Using data to make decisions about struggling schools can be a misguided effort, notes Roderic Crooks, a postdoctoral fellow at the University of California at Irvine. His continuing research, following the role of informatics in urban education, warns against misconceptions caused by perceived objectivity in data.
“The promise of data science is that we could make better decisions, and [that] better decisions are objective decisions. But none of this works without human interpretation and therefore human subjectivity,” says Crooks. “Data science applied in public education just moves the points of interpretation and subjectivity. It doesn’t eliminate them.”
Where subjectivity in decision-making may have been in the hands of teachers and administrators in the past, Crooks notes that now it also lies in the hands of school data scientists. And although data is assumed to offer a reliable, objective way of analyzing a given situation, oftentimes scientists remove outliers or what is assumed to be errors. They remove these data points so that the information can tell a single story that decision makers can act on.

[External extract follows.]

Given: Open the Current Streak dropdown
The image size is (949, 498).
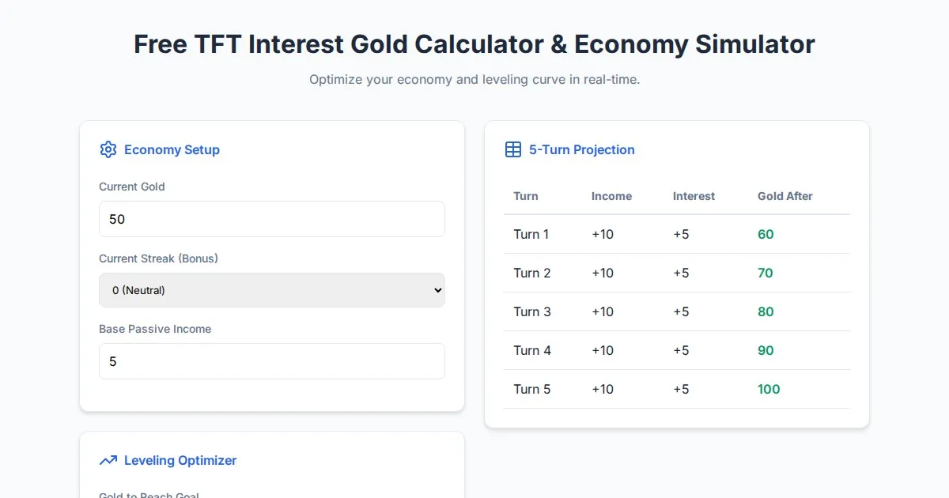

Crooks calls this process of redacting data “a subjective act” since data scientists, charged with cleaning information, do so based on assumptions of what the data means.
He also notes that the way data scientists present data in visualizations can draw on emotional responses from decision-makers, biasing them towards particular narratives.
“Remember, most people aren’t looking at data. They’re looking at a visualization,” says Crooks “Visualizations also appear objective, and they hide the viewpoints that produce them.”
He notes that for data to be used effectively in public schools, it is important for educators to know how the data is produced, and what information is omitted.
Despite the problem of objectivity, Crooks is optimistic that schools who use data to make decisions or promote themselves as data-driven will have a competitive advantage in areas such as funding proposals, as many grant opportunities increasingly ask for data. Yet he is still concerned about the lack of training that new data teams in public schools require.
“We are at a really important point where we would need to demand ethical training for data scientists since data science work comes with ethical commitments,” says Crooks. “But there is not a lot of ethical training for data scientists, and that’s something I think is drastically important in this space.”